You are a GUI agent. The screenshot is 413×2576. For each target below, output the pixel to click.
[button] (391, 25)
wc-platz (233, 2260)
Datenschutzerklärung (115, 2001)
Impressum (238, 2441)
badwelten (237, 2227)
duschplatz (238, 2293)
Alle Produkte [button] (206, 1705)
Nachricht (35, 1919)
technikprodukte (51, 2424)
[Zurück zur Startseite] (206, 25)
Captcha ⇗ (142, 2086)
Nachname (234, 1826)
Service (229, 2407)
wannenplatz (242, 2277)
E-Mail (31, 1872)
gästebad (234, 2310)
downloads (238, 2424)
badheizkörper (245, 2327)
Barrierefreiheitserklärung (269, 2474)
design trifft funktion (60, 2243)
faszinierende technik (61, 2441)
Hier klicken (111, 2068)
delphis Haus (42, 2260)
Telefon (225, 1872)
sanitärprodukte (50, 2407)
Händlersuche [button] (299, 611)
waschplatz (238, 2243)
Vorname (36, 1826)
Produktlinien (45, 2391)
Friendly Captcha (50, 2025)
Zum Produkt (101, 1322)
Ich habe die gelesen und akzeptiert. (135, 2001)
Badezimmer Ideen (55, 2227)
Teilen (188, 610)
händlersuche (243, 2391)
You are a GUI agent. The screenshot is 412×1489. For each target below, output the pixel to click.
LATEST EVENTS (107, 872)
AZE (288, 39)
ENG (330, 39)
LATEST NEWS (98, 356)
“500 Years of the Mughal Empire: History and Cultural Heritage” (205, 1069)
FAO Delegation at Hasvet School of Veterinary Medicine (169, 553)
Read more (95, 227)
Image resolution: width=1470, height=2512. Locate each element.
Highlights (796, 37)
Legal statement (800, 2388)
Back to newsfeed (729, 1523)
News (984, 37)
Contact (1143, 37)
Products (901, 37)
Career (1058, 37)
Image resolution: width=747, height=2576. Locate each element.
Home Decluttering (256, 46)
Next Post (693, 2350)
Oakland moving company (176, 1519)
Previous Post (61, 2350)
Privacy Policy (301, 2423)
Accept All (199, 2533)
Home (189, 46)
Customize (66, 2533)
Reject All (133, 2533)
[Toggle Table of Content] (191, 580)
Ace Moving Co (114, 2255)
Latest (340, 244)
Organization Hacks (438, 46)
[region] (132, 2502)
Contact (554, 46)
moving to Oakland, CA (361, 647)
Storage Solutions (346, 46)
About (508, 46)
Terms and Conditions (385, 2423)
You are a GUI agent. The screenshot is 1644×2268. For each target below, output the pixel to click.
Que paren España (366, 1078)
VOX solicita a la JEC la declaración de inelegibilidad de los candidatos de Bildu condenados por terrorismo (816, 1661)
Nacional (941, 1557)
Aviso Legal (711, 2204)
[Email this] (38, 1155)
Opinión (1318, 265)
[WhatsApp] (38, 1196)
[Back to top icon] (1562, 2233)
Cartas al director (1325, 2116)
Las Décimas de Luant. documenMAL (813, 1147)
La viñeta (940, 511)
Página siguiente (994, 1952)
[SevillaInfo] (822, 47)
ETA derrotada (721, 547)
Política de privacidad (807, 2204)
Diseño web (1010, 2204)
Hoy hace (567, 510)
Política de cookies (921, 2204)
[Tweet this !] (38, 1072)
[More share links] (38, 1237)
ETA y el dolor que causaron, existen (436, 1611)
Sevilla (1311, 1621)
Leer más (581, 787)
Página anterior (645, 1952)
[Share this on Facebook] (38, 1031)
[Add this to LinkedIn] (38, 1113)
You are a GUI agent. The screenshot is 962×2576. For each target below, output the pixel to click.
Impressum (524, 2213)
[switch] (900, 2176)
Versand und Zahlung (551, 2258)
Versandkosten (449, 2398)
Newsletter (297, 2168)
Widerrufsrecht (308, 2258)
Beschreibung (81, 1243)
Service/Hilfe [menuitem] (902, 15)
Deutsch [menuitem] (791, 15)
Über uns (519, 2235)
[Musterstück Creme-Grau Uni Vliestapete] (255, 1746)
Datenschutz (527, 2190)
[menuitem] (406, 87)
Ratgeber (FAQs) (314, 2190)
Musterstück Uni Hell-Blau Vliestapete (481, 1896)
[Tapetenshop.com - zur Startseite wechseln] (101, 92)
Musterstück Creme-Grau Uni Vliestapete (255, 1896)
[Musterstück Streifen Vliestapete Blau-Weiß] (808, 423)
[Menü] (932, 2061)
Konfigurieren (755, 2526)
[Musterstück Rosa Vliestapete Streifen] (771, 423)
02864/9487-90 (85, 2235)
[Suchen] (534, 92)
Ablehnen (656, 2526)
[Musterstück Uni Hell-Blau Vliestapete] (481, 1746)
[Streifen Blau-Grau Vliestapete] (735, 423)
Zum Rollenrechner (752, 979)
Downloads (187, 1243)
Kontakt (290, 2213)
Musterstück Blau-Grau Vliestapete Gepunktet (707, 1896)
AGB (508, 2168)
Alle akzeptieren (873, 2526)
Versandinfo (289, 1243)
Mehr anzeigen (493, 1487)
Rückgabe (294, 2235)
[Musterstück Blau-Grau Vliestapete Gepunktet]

WORK INSTRUCTION = With the line containing "[Tapetenshop.com - zur" as the first and the last line of the data as the final one, copy every line between them exactly, those two included.

OUTPUT OF THE TASK =
[Tapetenshop.com - zur Startseite wechseln] (101, 92)
Musterstück Creme-Grau Uni Vliestapete (255, 1896)
[Musterstück Streifen Vliestapete Blau-Weiß] (808, 423)
[Menü] (932, 2061)
Konfigurieren (755, 2526)
[Musterstück Rosa Vliestapete Streifen] (771, 423)
02864/9487-90 (85, 2235)
[Suchen] (534, 92)
Ablehnen (656, 2526)
[Musterstück Uni Hell-Blau Vliestapete] (481, 1746)
[Streifen Blau-Grau Vliestapete] (735, 423)
Zum Rollenrechner (752, 979)
Downloads (187, 1243)
Kontakt (290, 2213)
Musterstück Blau-Grau Vliestapete Gepunktet (707, 1896)
AGB (508, 2168)
Alle akzeptieren (873, 2526)
Versandinfo (289, 1243)
Mehr anzeigen (493, 1487)
Rückgabe (294, 2235)
[Musterstück Blau-Grau Vliestapete Gepunktet]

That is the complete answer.